Some have even called it a watershed. William Kristol in The Weekly Standard (May 10, 1999) noted that as politicians "stumped on behalf of their favorite 'solutions' " in the wake of the Columbine tragedy, "the speeches rang even hollower than usual." Nancy Gibbs wrote in Time: "With each passing day of shock and grief you could almost hear the church bells tolling in the background, calling the country to a different debate, a careful conversation in which even Presidents and anchormen behave as though they are in the presence of something bigger than they are."
What is the "something bigger"?
The tragedy has been dissected into many parts: gun-control issues; uncensored access to dangerous information on the Internet; the violent media culture; the cliquish school culture; the need for parental oversight; the separation of church and state. All of these contribute to, but do not alone account for, that "something bigger."
I traveled to Littleton with the hope of answering the question that has haunted Presidents and anchormen—and us all: What is the meaning of that day at Columbine High School when (as one local pastor describes it) insanity fell like a meteor?
I arrived in Littleton on a steamy July afternoon. I stopped at my hotel only briefly, anxious to run the errand I had to complete before I could move forward with this assignment.
It took 20 minutes to get from my hotel to Columbine High School. It was west on 470, north on Wadsworth, east on Coal Mine Avenue, north on Pierce—and there it was, on the left. I immediately recognized those curved two-story glass windows of the cafeteria and library. Rachel Scott and Danny Rohrbough died outside those windows.
Barricades prohibited me from turning into the school's parking lot, so I drove another 20 feet and pulled into Clement Park, which shares the school's northern perimeter. Driving around the outer boundary, I came to Rebel Hill, where the 15 memorial crosses had been placed shortly after the shootings. (They were quickly reduced to 13 when a victim's father tore down the killers' crosses.) It was a steep hike from the parking lot to the pinnacle of the hill. I thought of Greg Zanis, the carpenter from Illinois, lugging those crosses all that way.
Three teenage girls were sitting atop the hill. "Father God, you hear their breaking hearts," one said. "You hear them mourning."
Bear Creek Junior baseball teams were playing on the field below this hill, directly behind the school. I made my way down. "Make contact, big guy," one dad shouted to his young son as he stepped into the batter's box.
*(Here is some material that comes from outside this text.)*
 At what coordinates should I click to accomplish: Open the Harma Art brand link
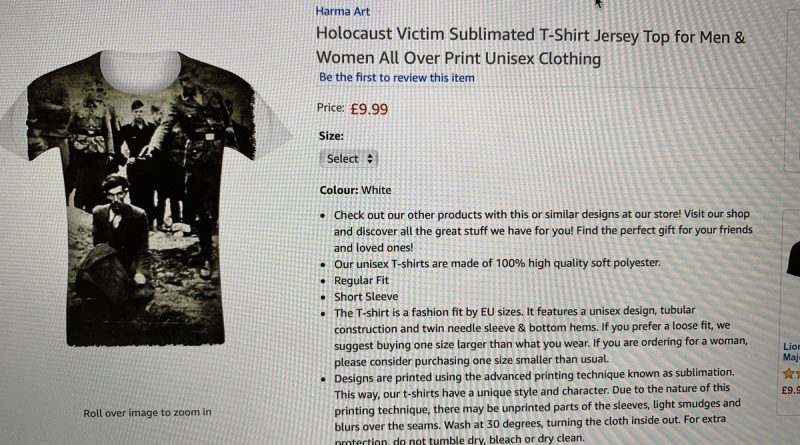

I moved closer to the school, walking past a volleyball game where it was "two serving and five," and a picnic where Paul McCartney's "Band on the Run" animated a rousing game of Hula-Hoop Kiss ("the longer the hula, the longer the kiss"). The skies were blue; the air, fresh. The clouds hung gracefully over the Rockies. Balloons, bubbles, and barbecue created the impression that everything was as it should be in this perfect world.